"The European immigrants who emerged from the Ford Motor Company melting pot came to the United States because they hoped to assimliate into mainstrema American society.  The Hmong came to the United States for the same reason they had left China in the nineteenth century: because they were trying to resist assimilation.  As antrhopologist.........observed, "they did not come to our countries only to save their lives, they rather came to save their selves, that is, their Hmong ethnicity."

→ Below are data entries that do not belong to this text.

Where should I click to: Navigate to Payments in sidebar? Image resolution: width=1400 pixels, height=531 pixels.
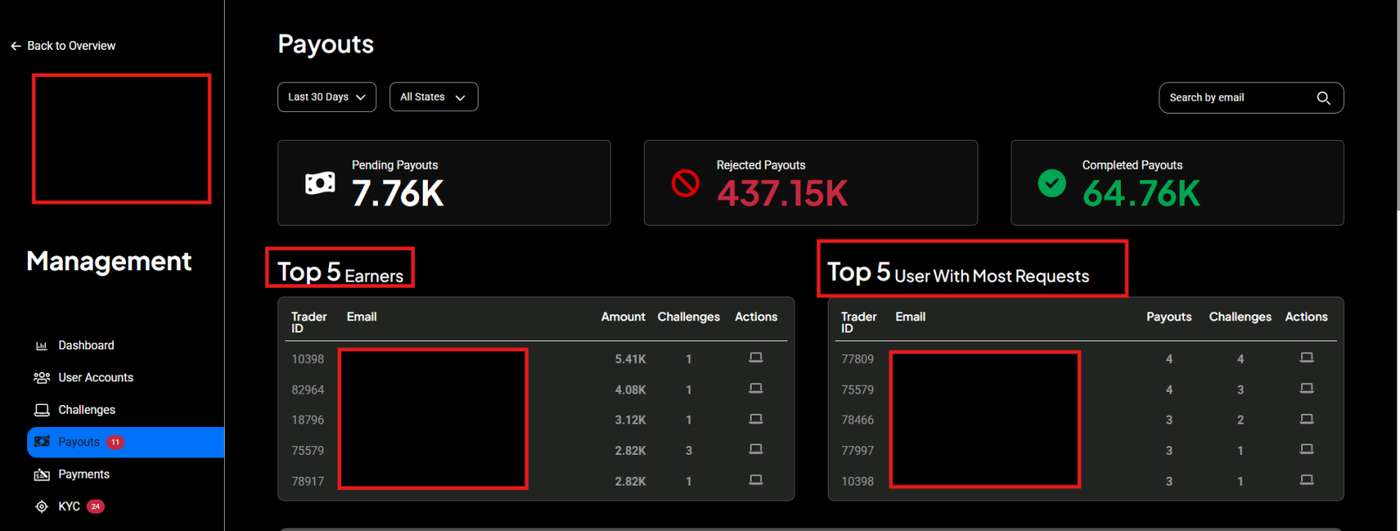coord(83,474)
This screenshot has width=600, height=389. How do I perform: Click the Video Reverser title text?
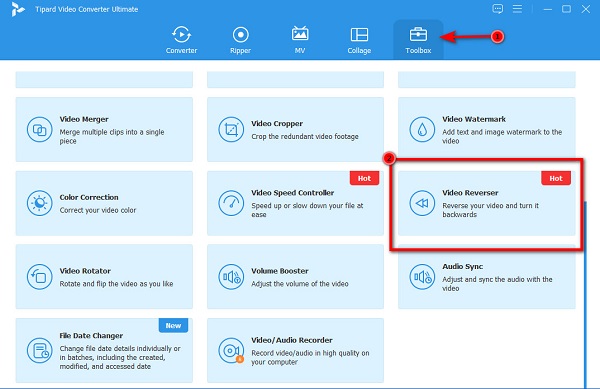(470, 193)
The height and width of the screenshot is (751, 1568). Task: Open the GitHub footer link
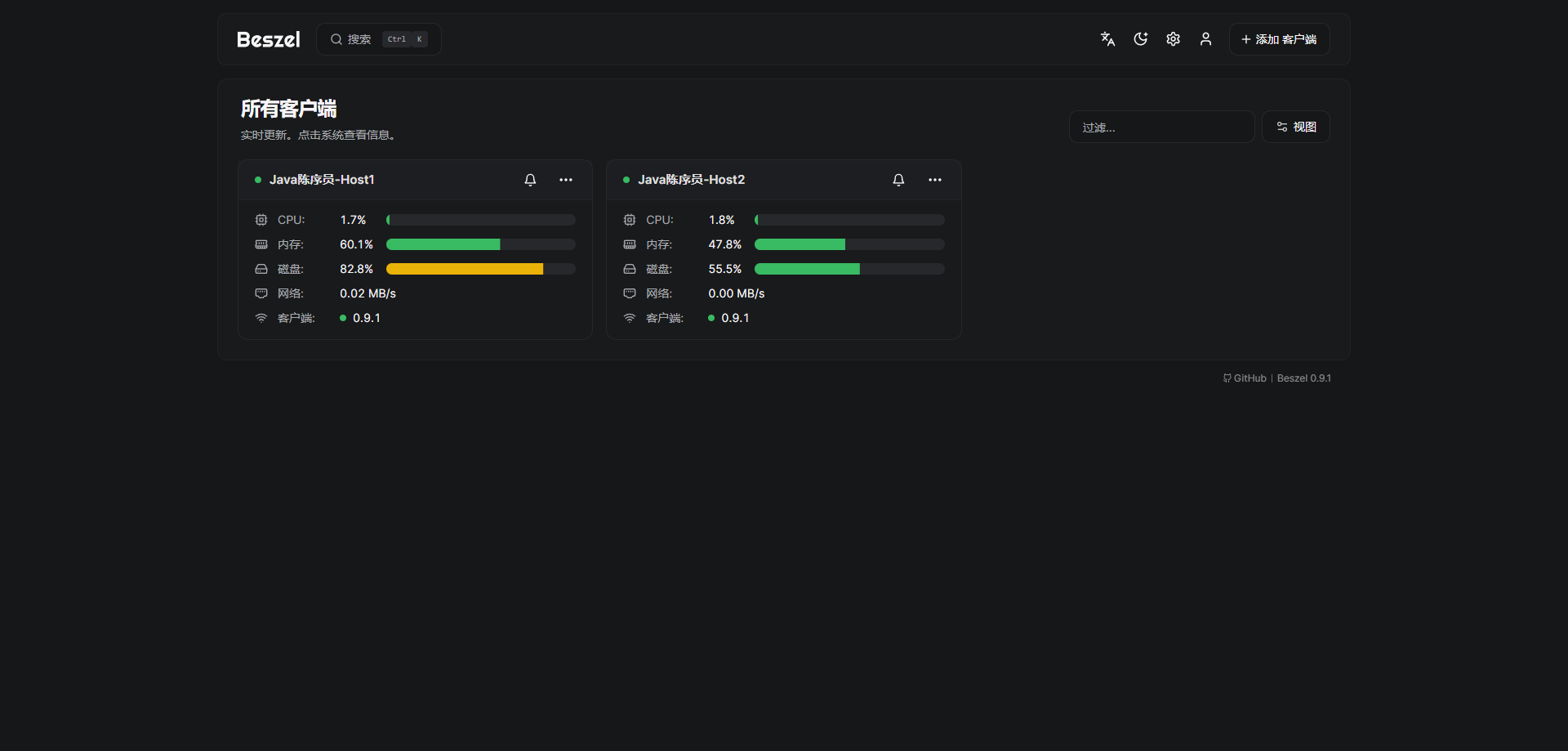[1245, 378]
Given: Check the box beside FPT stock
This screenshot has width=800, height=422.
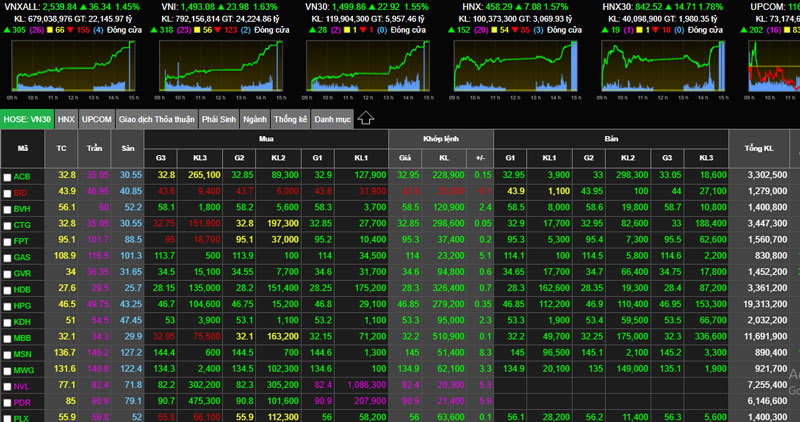Looking at the screenshot, I should coord(8,240).
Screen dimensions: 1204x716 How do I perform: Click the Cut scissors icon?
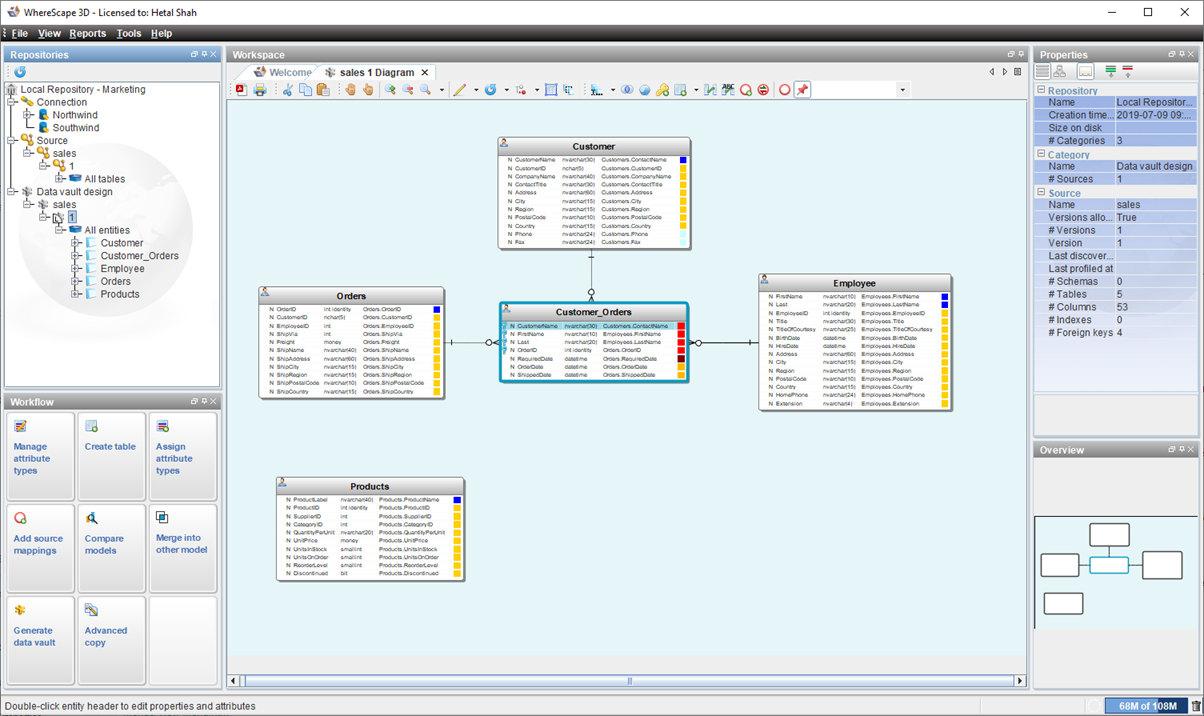287,90
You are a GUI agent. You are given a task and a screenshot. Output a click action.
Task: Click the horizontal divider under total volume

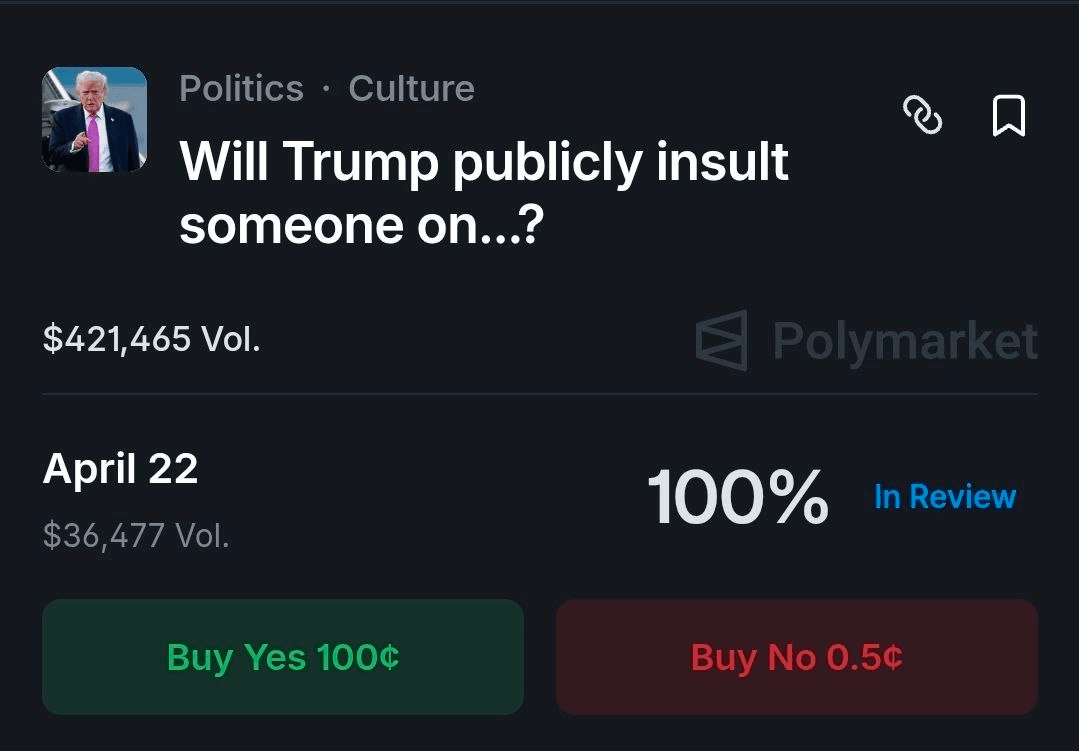[x=540, y=394]
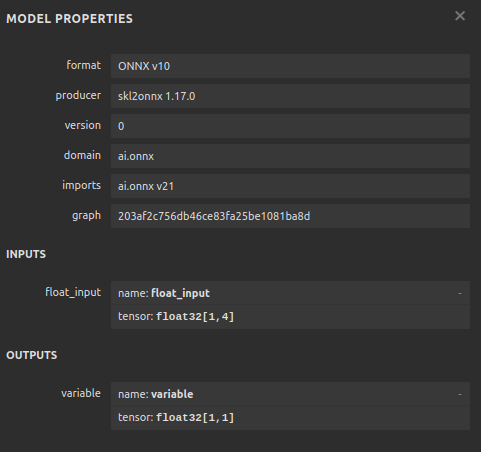Select the domain field ai.onnx
The height and width of the screenshot is (452, 481).
tap(290, 156)
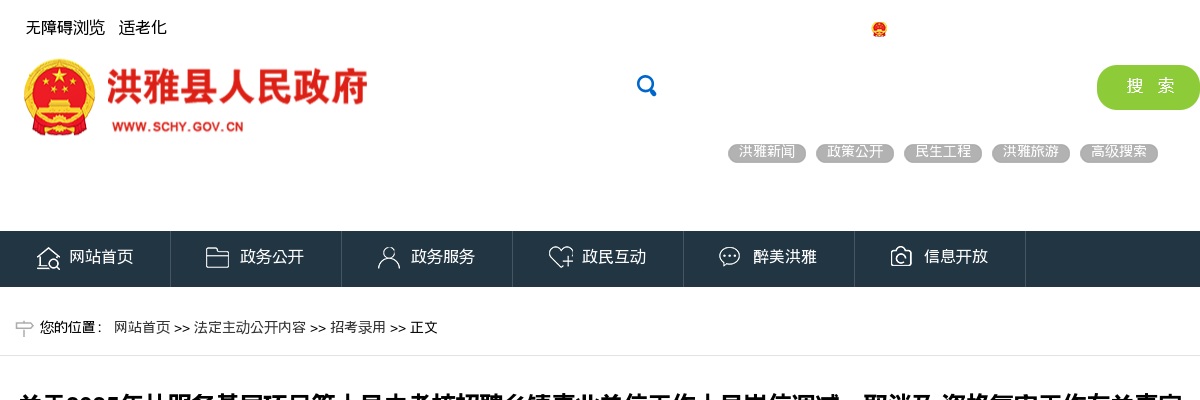
Task: Click the Hongya County government emblem logo
Action: 59,97
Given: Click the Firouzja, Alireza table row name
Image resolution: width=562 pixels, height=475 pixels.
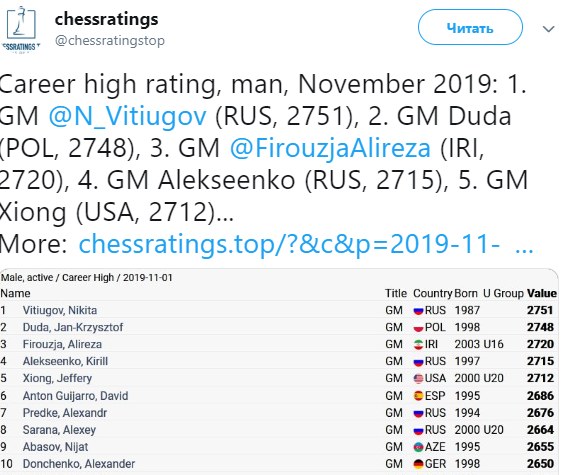Looking at the screenshot, I should coord(62,345).
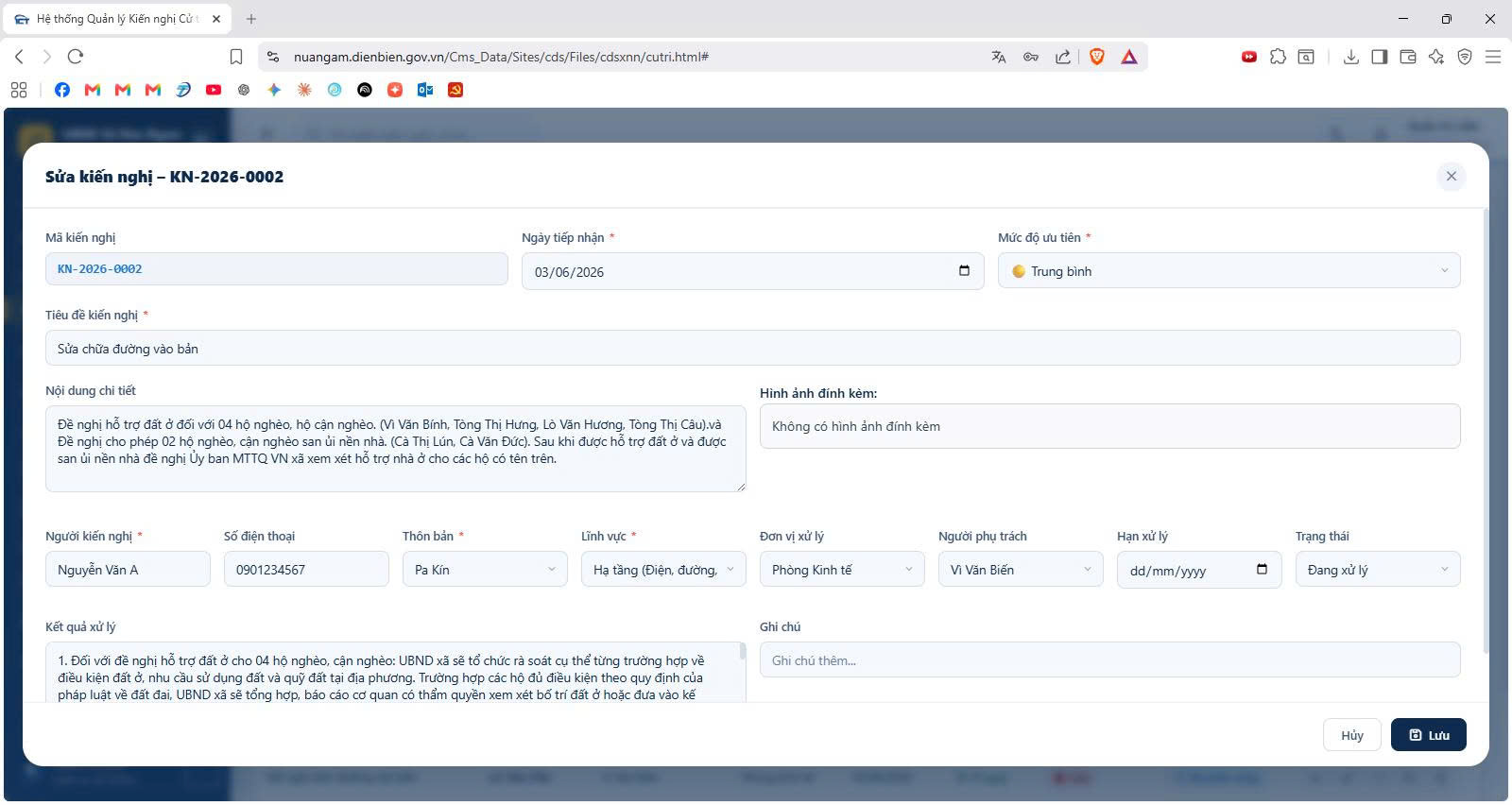Open a new browser tab
1512x805 pixels.
tap(251, 19)
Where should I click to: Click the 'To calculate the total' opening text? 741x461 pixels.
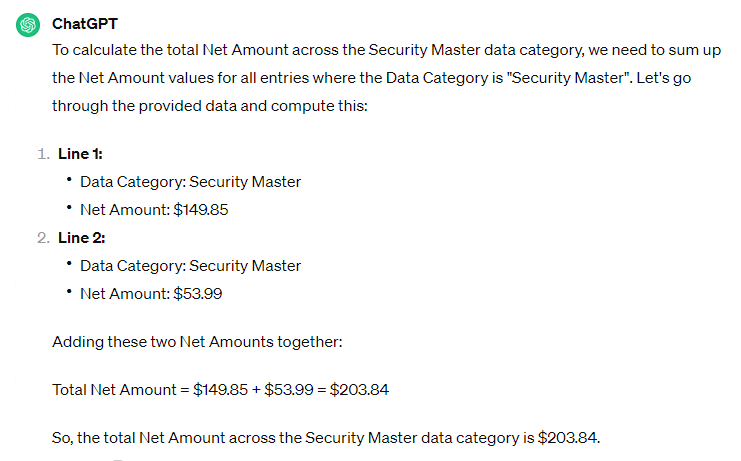(125, 50)
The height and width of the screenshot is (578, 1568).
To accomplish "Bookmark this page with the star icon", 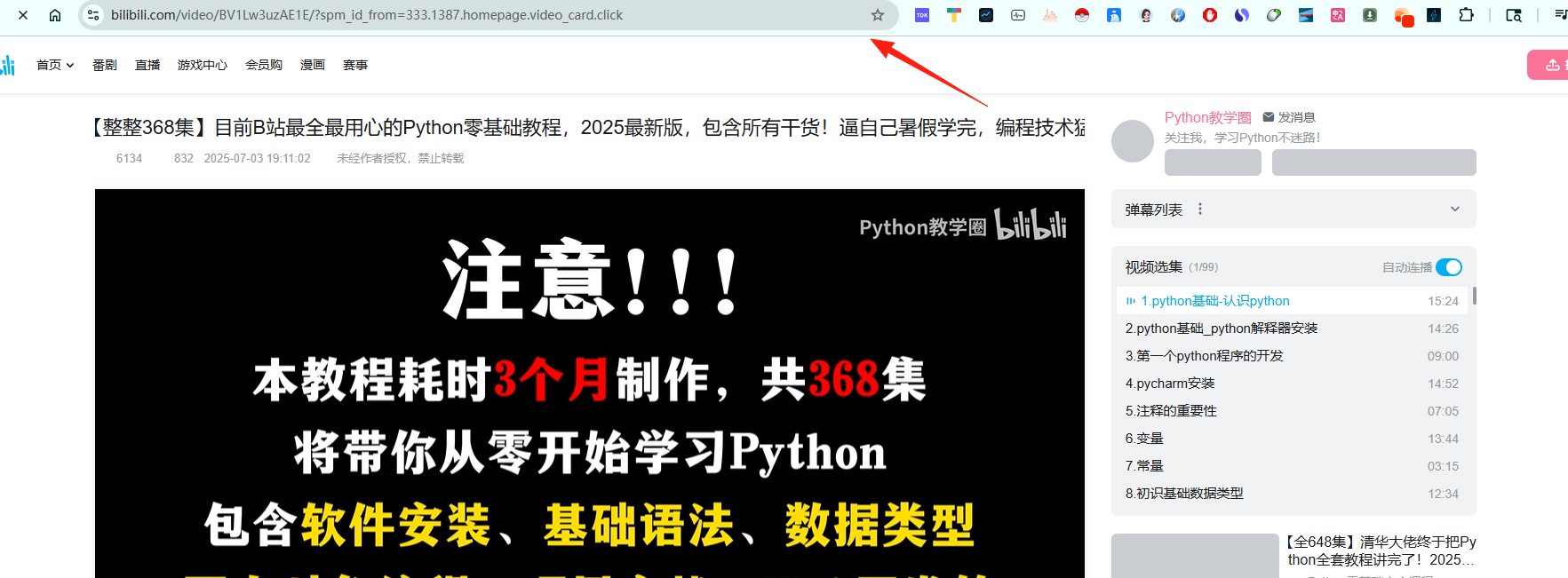I will pos(878,15).
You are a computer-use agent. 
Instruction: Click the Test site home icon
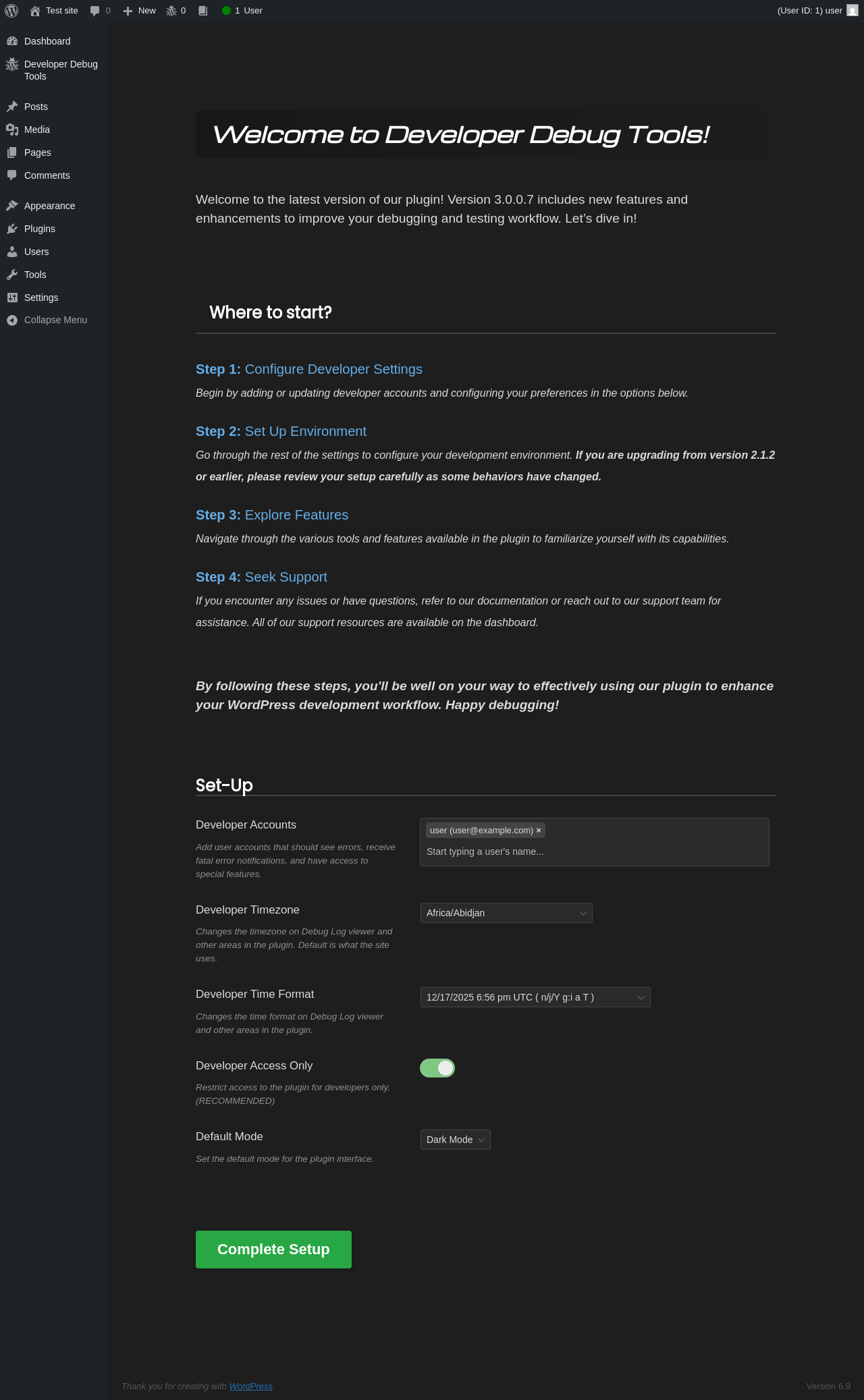pyautogui.click(x=35, y=11)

So it seems to me that the Hmong people, even before America, are migrant people with no country.  I feel this "lack of a home" associated wtih this group of people is their downfall as well as their sign of strength.  Although the Hmong people were dispersed all over the United States, they had a strong sense of community to unite with other Hmong people as well as resistance to preserve their culture.  As mentioned in the latter part of this chapter, although many Hmong converted to Christianity, they still practice the same rituals they did at home.  However, with this attribute of being a "perpetual migrant," as one of the characters describes in the Chapter "Why Did They Choose Merced," the animal of the chameleon reflects the Hmong people: "You can place [them] anyplace, and [they] will survive, but [they] will not belong.  [They] do not really belong anywhere."  Paradoxically, the strength in which is outlined through their resistance in preservation of their culture from their surroundings is opposed to their "nature" in assimliating to their environment in order to surivive.  Something like that.